Enhanced sodium retention after acute nitric oxide blockade in mildly sodium loaded patients with essential hypertension.

In essential hypertension (ESS) whole body and vascular nitric oxide (NO) synthesis is generally thought to be reduced. We therefore investigated the systemic and renal responses to acute treatment with N(G)-monomethyl-l-arginine (L-NMMA), a competitive NOS-inhibitor, in 12 patients with ESS and 18 healthy controls (CON) in a randomized, placebo-controlled study. Main effect parameters were renal hemodynamics (glomerular filtration rate [GFR] and renal plasma flow [RPF]), systemic blood pressure (BP), and fractional excretions of sodium (FE(Na)) and lithium (FE(Li)). Experiments were performed on two occasions for each subject studying the effects of either L-NMMA (3 mg/kg intravenously) or placebo. The patients with ESS were studied after at least 14 days off antihypertensive medication. Renal hemodynamics were assessed by the clearances of (125)I-hippuran (RPF) and (51)Cr-EDTA (GFR). The L-NMMA induced a significant increase in systemic BP and significant reductions in RPF, FE(Na), and FE(Li) in both groups.

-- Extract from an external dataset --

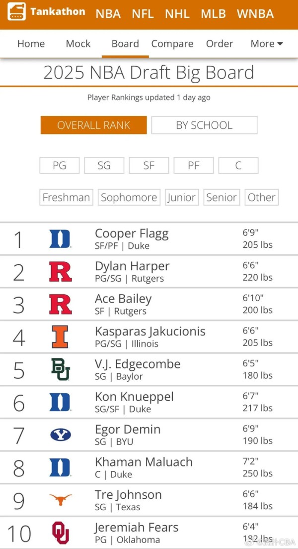
Task: Click Dylan Harper's Rutgers logo
Action: tap(60, 272)
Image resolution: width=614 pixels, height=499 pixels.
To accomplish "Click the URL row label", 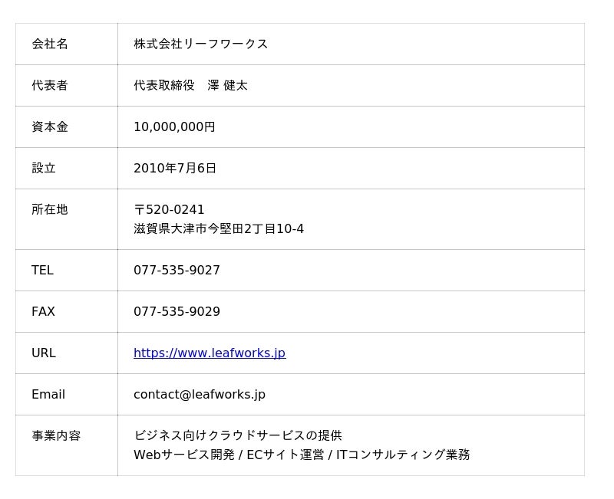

The increase in diastolic BP was significantly attenuated in ESS (ESS: 8% +/- 2% v CON: 14% +/- 2%, P < .05). The GFR and RPF were equally reduced by L-NMMA in both groups (RPF(ESS): -19% +/- 4% v RPF(CON): -15% +/- 3%, P = not significant [NS]). However, the reduction in FE(Na) was enhanced in ESS (ESS: -42% +/- 7% v CON: -25% +/- 3%, P < .01). The FE(Li) decreased equally in both groups (ESS: -17% +/- 2% v CON: -17% +/- 6%, P = NS). It is concluded that acute NO blockade in ESS is accompanied by a reduced systemic pressor response, an unchanged renal hemodynamic response, and an enhanced reduction in FE(Na). The results suggest that patients with essential hypertension are highly dependent on NO to maintain sodium excretion.